Write out every line of the data below word for word, changing nothing.
··· RECORDS SHOWN ···
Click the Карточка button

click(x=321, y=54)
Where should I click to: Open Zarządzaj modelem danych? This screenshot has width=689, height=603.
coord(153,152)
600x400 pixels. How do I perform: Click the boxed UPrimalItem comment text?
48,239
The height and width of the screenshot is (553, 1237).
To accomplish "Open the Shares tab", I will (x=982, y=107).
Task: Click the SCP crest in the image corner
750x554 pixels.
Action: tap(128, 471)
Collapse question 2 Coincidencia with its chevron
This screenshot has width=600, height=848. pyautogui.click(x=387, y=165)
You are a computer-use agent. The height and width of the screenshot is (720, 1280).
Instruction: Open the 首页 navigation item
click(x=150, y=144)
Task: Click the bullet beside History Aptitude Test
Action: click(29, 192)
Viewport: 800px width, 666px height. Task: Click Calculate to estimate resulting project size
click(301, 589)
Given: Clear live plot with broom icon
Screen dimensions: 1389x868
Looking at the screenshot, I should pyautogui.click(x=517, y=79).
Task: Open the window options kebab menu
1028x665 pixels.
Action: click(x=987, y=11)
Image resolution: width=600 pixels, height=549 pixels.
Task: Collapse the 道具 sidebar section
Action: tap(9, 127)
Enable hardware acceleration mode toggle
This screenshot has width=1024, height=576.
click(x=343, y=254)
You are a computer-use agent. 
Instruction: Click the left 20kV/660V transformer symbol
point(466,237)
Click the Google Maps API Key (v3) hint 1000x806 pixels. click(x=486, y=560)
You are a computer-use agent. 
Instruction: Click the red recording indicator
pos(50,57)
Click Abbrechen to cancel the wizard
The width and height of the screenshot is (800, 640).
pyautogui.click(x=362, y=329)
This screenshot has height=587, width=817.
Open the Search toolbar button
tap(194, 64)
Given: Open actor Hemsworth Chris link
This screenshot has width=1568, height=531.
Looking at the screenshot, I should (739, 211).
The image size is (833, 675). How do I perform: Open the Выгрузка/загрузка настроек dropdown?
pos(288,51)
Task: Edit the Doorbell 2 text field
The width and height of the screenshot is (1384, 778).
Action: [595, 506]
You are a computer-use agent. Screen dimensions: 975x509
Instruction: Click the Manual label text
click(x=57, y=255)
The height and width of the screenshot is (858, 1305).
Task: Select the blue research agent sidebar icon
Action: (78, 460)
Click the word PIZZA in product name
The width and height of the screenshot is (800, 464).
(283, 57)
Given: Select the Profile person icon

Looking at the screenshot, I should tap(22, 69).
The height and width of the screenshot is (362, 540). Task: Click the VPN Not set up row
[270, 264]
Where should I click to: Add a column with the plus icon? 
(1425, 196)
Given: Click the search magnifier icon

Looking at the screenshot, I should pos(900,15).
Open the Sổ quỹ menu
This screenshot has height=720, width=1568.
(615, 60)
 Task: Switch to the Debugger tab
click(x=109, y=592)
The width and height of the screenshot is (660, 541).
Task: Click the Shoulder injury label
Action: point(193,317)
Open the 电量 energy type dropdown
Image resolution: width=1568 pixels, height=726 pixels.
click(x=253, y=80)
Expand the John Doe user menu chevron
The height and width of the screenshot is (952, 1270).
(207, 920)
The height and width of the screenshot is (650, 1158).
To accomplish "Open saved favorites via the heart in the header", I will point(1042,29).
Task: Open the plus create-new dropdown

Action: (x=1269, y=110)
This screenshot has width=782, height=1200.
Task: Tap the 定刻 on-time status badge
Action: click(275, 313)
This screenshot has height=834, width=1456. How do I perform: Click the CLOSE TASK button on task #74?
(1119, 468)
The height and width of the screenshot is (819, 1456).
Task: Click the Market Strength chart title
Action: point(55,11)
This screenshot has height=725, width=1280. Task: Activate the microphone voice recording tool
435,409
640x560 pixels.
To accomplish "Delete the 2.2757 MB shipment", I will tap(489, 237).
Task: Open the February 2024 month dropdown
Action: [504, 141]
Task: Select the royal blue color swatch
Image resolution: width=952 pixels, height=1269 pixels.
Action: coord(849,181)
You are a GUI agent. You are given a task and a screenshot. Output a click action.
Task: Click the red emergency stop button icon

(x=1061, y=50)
···
:: EXPECTED ANSWER ::
Click the Карточка button

click(x=321, y=54)
Where should I click to: Open Zarządzaj modelem danych? This screenshot has width=689, height=603.
coord(153,152)
600x400 pixels. How do I perform: Click the boxed UPrimalItem comment text?
48,239
The height and width of the screenshot is (553, 1237).
To accomplish "Open the Shares tab", I will (x=982, y=107).
Task: Click the SCP crest in the image corner
750x554 pixels.
Action: tap(128, 471)
Collapse question 2 Coincidencia with its chevron
This screenshot has width=600, height=848. pyautogui.click(x=387, y=165)
You are a computer-use agent. The height and width of the screenshot is (720, 1280).
Instruction: Open the 首页 navigation item
click(x=150, y=144)
Task: Click the bullet beside History Aptitude Test
Action: click(29, 192)
Viewport: 800px width, 666px height. Task: Click Calculate to estimate resulting project size
click(301, 589)
Given: Clear live plot with broom icon
Screen dimensions: 1389x868
Looking at the screenshot, I should pyautogui.click(x=517, y=79).
Task: Open the window options kebab menu
1028x665 pixels.
Action: click(x=987, y=11)
Image resolution: width=600 pixels, height=549 pixels.
Task: Collapse the 道具 sidebar section
Action: tap(9, 127)
Enable hardware acceleration mode toggle
This screenshot has width=1024, height=576.
click(x=343, y=254)
You are a computer-use agent. 
Instruction: Click the left 20kV/660V transformer symbol
point(466,237)
Click the Google Maps API Key (v3) hint 1000x806 pixels. click(x=486, y=560)
You are a computer-use agent. 
Instruction: Click the red recording indicator
pos(50,57)
Click Abbrechen to cancel the wizard
The width and height of the screenshot is (800, 640).
pyautogui.click(x=362, y=329)
This screenshot has height=587, width=817.
Open the Search toolbar button
tap(194, 64)
Given: Open actor Hemsworth Chris link
This screenshot has width=1568, height=531.
Looking at the screenshot, I should (739, 211).
The image size is (833, 675). How do I perform: Open the Выгрузка/загрузка настроек dropdown?
pos(288,51)
Task: Edit the Doorbell 2 text field
The width and height of the screenshot is (1384, 778).
Action: [595, 506]
You are a computer-use agent. Screen dimensions: 975x509
Instruction: Click the Manual label text
click(x=57, y=255)
The height and width of the screenshot is (858, 1305).
Task: Select the blue research agent sidebar icon
Action: (78, 460)
Click the word PIZZA in product name
The width and height of the screenshot is (800, 464).
(283, 57)
Given: Select the Profile person icon

Looking at the screenshot, I should tap(22, 69).
The height and width of the screenshot is (362, 540). Task: Click the VPN Not set up row
[270, 264]
Where should I click to: Add a column with the plus icon? 
(1425, 196)
Given: Click the search magnifier icon

Looking at the screenshot, I should pos(900,15).
Open the Sổ quỹ menu
This screenshot has height=720, width=1568.
(615, 60)
 Task: Switch to the Debugger tab
click(x=109, y=592)
The width and height of the screenshot is (660, 541).
Task: Click the Shoulder injury label
Action: point(193,317)
Open the 电量 energy type dropdown
Image resolution: width=1568 pixels, height=726 pixels.
click(x=253, y=80)
Expand the John Doe user menu chevron
The height and width of the screenshot is (952, 1270).
(207, 920)
The height and width of the screenshot is (650, 1158).
To accomplish "Open saved favorites via the heart in the header", I will point(1042,29).
Task: Open the plus create-new dropdown

Action: (x=1269, y=110)
This screenshot has width=782, height=1200.
Task: Tap the 定刻 on-time status badge
Action: click(275, 313)
This screenshot has height=834, width=1456. How do I perform: Click the CLOSE TASK button on task #74?
(1119, 468)
The height and width of the screenshot is (819, 1456).
Task: Click the Market Strength chart title
Action: point(55,11)
This screenshot has height=725, width=1280. Task: Activate the microphone voice recording tool
435,409
640x560 pixels.
To accomplish "Delete the 2.2757 MB shipment", I will tap(489, 237).
Task: Open the February 2024 month dropdown
Action: [504, 141]
Task: Select the royal blue color swatch
Image resolution: width=952 pixels, height=1269 pixels.
Action: coord(849,181)
You are a GUI agent. You are given a task and a screenshot. Output a click action.
Task: Click the red emergency stop button icon

(x=1061, y=50)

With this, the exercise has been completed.